§ WORK TO BE COMPLETED
Within the data that follows, set down exactly the lines from the one containing "notre site internet (26, 1814)" through the one containing "2021 (537, 1819)", both ends included.

Collected data entries:
************
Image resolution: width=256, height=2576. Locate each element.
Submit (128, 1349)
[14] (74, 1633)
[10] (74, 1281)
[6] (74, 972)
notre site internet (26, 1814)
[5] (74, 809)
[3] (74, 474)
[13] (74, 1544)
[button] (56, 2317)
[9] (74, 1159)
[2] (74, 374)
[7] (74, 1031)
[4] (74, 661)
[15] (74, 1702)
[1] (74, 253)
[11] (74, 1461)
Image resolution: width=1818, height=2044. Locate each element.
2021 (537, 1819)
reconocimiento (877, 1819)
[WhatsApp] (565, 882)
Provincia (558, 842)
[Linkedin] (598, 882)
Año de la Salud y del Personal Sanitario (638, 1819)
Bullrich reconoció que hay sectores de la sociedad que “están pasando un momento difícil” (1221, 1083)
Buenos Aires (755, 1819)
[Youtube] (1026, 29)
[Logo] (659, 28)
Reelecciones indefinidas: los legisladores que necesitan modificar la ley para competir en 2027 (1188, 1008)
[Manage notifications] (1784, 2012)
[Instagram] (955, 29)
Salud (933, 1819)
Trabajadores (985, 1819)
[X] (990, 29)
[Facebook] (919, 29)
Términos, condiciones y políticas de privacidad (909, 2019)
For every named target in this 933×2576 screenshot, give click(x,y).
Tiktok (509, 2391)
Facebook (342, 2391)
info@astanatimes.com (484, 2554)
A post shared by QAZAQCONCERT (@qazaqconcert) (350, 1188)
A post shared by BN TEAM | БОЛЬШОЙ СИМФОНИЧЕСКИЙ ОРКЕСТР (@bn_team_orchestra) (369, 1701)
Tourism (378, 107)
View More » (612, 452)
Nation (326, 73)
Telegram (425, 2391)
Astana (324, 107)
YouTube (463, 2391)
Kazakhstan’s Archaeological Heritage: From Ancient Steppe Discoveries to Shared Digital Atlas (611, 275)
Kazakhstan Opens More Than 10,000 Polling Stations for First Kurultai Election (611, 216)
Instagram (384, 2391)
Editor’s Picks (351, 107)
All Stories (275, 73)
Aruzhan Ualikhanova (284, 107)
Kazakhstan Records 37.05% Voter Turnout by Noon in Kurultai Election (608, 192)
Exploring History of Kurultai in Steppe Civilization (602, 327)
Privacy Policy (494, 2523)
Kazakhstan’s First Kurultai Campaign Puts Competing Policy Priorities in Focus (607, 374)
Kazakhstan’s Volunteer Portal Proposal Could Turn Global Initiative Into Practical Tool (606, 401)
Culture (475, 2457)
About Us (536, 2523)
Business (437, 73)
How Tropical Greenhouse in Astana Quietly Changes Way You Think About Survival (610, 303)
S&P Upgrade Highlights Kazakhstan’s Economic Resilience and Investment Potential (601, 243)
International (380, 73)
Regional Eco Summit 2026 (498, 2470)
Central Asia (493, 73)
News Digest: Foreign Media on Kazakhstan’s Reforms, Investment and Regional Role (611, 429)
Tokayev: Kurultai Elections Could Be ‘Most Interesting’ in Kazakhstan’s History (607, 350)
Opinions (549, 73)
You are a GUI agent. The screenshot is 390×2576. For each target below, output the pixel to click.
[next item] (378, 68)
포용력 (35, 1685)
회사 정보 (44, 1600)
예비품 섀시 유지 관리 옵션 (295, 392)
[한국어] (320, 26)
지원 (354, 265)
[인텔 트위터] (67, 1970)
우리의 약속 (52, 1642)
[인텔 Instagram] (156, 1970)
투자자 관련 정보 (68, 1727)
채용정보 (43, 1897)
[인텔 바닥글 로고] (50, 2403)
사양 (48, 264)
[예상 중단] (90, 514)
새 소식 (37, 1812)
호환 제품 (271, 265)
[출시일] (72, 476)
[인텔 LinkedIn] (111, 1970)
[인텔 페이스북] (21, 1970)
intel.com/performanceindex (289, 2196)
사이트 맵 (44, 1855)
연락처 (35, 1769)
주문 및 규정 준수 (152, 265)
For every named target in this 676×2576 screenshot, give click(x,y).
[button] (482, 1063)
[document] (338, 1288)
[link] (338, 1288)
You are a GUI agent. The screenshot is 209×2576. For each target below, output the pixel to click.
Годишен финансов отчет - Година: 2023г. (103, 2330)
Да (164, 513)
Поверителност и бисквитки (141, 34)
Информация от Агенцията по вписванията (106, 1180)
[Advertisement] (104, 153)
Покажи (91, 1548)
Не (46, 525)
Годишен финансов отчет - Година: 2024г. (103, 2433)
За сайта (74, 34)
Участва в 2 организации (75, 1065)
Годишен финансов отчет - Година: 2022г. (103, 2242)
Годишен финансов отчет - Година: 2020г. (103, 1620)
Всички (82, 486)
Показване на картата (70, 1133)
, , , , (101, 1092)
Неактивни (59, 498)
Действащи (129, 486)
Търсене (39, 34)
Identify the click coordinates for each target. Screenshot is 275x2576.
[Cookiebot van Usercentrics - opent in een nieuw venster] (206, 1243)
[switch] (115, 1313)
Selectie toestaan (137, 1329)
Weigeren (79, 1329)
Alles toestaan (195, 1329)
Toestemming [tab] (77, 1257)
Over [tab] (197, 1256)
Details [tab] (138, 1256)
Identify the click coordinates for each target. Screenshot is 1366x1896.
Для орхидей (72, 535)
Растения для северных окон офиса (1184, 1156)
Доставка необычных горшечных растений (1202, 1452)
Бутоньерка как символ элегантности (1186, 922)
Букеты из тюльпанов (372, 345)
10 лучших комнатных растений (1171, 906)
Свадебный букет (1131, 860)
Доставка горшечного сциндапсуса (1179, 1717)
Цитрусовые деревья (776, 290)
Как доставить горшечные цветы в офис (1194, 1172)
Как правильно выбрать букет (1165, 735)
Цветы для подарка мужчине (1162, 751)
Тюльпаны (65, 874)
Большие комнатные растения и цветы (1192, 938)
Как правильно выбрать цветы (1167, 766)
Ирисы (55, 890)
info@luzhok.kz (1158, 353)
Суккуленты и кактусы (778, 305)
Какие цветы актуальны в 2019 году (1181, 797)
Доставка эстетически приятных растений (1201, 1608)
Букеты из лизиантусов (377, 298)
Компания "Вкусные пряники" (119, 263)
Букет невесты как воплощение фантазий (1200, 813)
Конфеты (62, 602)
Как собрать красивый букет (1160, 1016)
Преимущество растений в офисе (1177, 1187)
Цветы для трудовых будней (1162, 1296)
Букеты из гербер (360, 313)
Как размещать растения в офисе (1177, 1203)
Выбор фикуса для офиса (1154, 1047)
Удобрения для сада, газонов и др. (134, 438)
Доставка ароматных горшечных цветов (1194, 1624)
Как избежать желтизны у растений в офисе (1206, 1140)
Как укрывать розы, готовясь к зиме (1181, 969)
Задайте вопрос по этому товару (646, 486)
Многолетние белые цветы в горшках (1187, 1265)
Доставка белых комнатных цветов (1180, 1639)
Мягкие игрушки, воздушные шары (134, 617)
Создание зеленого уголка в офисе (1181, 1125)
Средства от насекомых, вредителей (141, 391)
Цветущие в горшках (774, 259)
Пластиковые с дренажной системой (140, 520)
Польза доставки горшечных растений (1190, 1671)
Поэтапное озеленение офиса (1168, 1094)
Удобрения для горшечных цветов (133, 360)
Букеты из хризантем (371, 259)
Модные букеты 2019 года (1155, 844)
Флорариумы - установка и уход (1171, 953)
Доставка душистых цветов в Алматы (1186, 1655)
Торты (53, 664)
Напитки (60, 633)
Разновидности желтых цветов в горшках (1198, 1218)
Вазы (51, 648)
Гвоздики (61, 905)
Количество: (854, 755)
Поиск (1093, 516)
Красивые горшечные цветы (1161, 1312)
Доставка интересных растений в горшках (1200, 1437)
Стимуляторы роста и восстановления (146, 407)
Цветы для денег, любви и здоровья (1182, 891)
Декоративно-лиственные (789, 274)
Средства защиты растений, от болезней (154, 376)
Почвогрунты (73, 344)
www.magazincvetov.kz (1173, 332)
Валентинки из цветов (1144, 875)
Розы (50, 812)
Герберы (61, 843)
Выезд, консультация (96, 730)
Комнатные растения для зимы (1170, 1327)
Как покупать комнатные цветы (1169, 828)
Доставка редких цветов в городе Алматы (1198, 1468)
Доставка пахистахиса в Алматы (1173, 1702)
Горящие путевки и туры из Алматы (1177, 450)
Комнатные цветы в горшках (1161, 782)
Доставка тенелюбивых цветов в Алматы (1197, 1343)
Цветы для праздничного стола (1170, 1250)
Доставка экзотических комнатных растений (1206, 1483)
************
§ RESPONSE TO THE EXERCISE
notre site internet (26, 1814)
[5] (74, 809)
[3] (74, 474)
[13] (74, 1544)
[button] (56, 2317)
[9] (74, 1159)
[2] (74, 374)
[7] (74, 1031)
[4] (74, 661)
[15] (74, 1702)
[1] (74, 253)
[11] (74, 1461)
Image resolution: width=1818, height=2044. Locate each element.
2021 (537, 1819)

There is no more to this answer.